#### MATERIAL PROVIDED
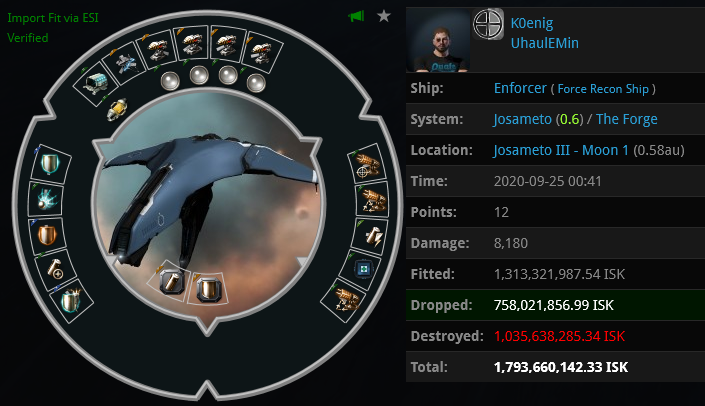Click the damage control low slot module

(363, 269)
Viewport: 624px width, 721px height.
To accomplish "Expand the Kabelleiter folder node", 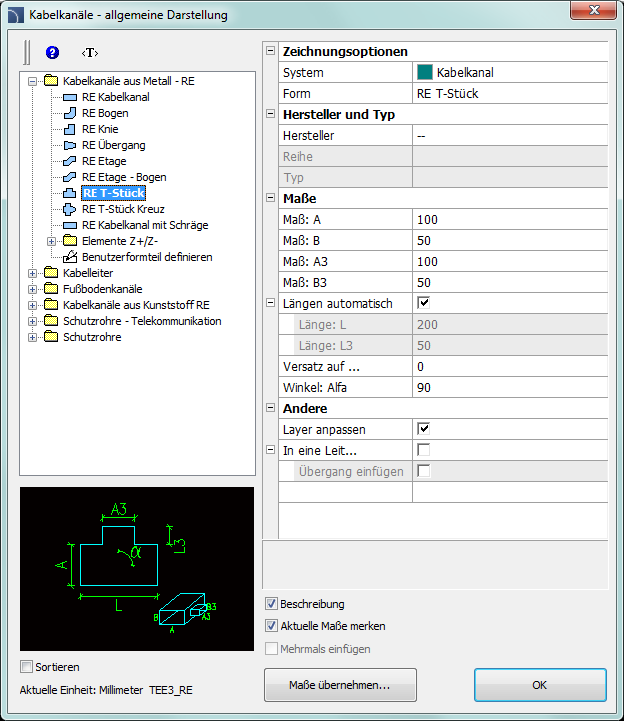I will pyautogui.click(x=33, y=273).
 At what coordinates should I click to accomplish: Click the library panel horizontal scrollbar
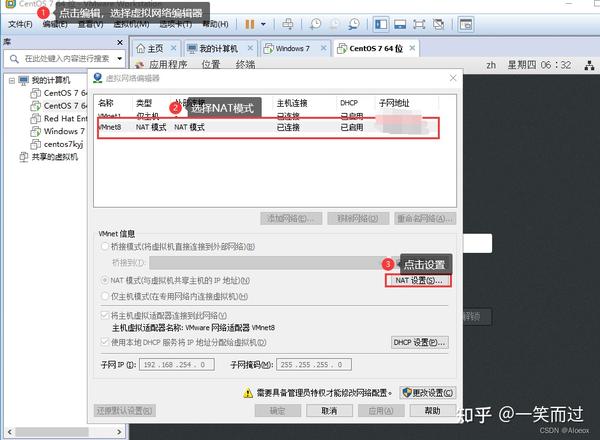click(65, 432)
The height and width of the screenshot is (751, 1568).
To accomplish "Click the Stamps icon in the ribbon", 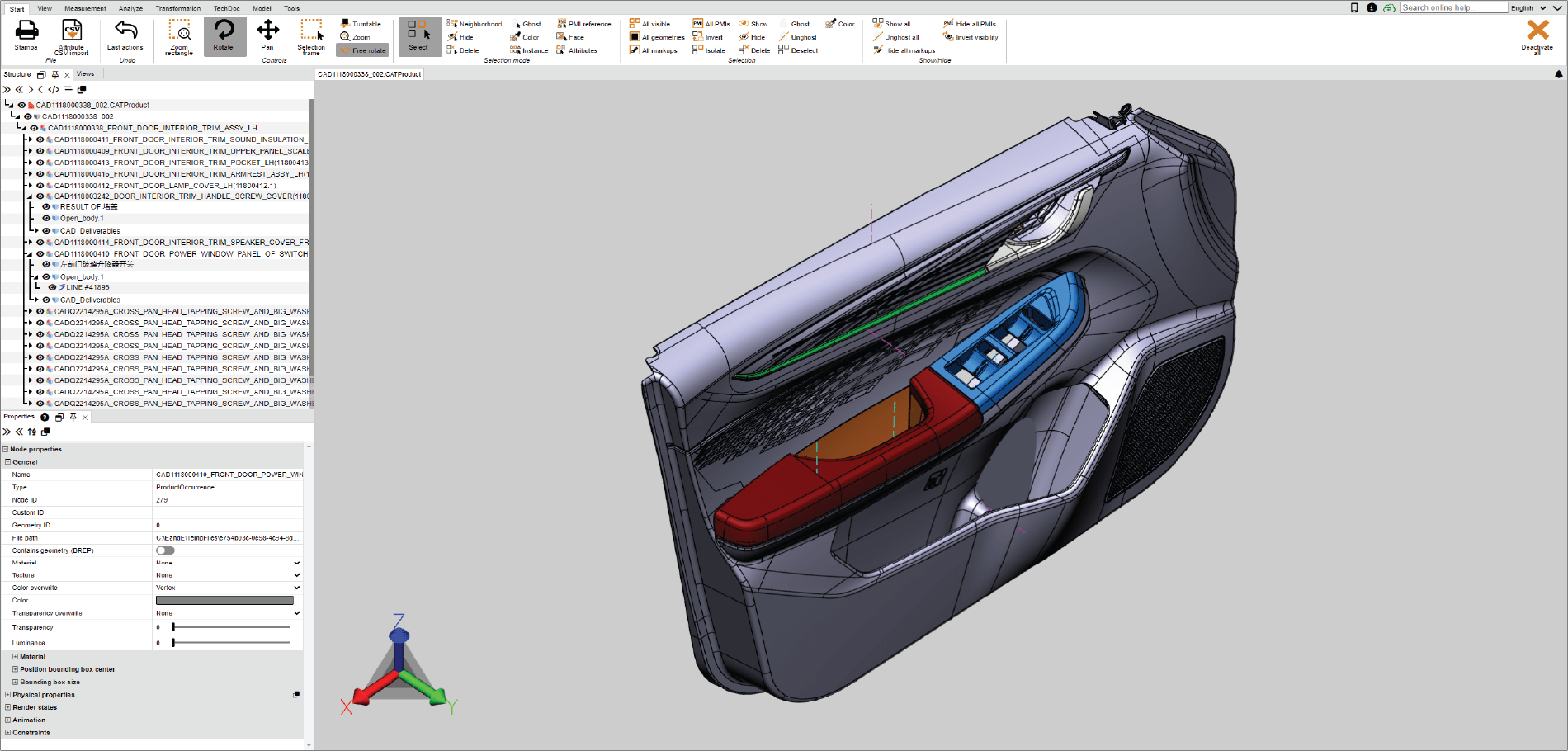I will 26,31.
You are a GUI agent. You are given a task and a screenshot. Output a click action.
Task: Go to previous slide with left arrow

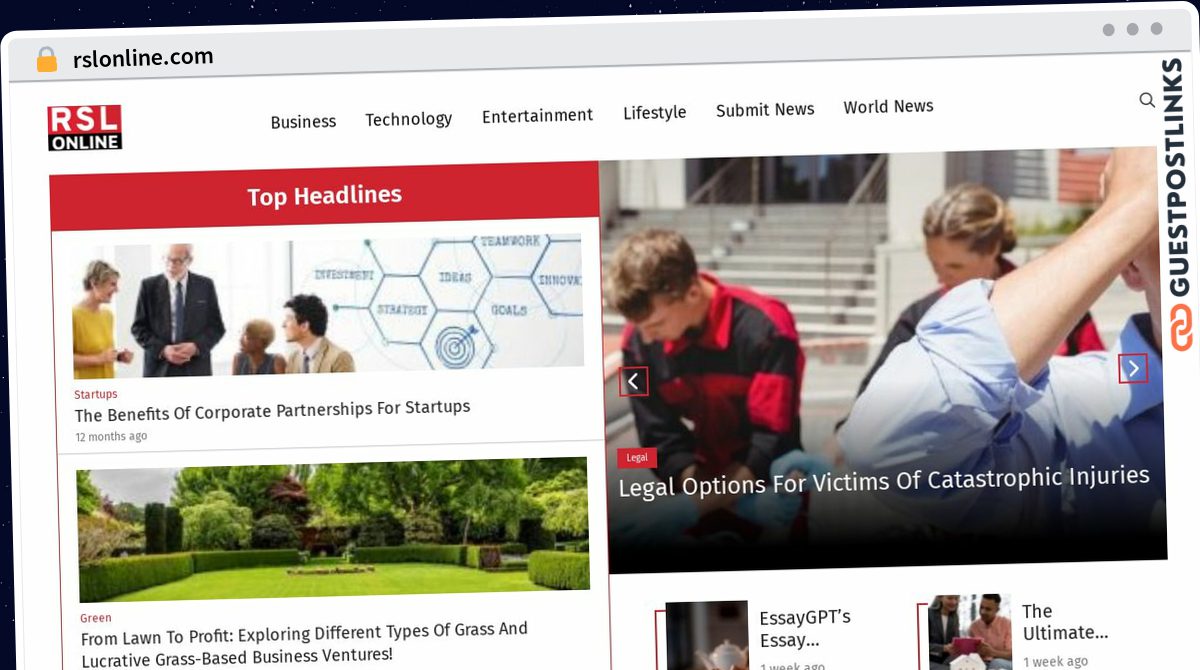[633, 381]
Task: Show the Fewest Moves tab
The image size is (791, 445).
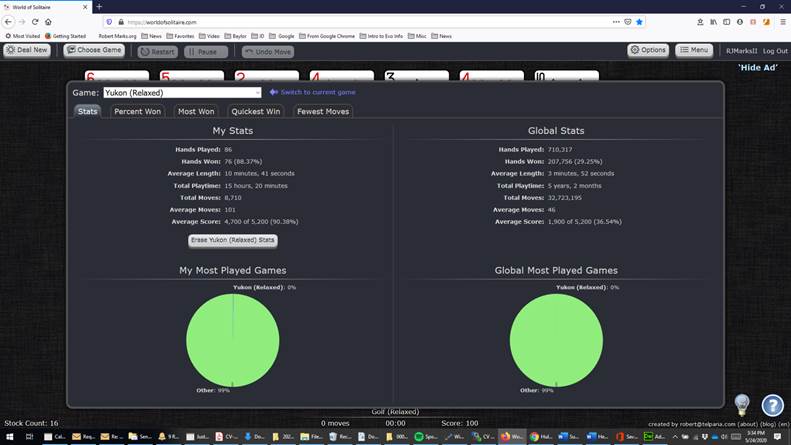Action: (323, 112)
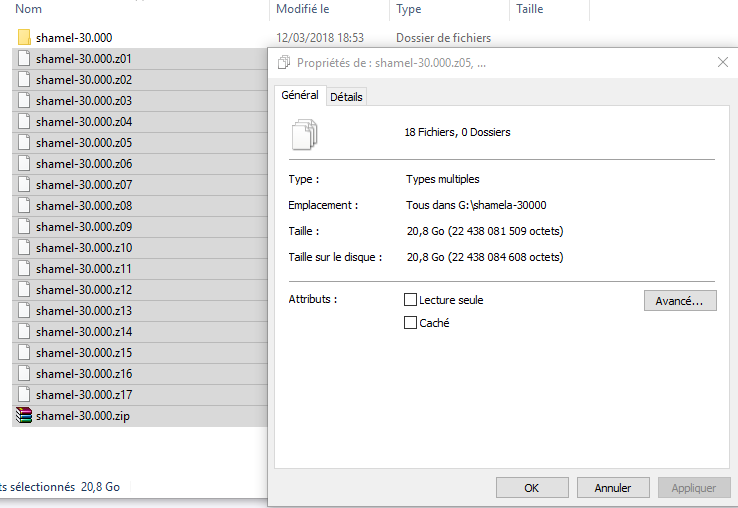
########
▸ **WHAT NEEDS TO BE DONE**: Pictures excluded, return exactly the lines from the one with "Task: Show the Fewest Moves tab" through the final line of the entries above, both included.

▸ **THE ANSWER**:
Task: Show the Fewest Moves tab
The image size is (791, 445).
Action: (323, 112)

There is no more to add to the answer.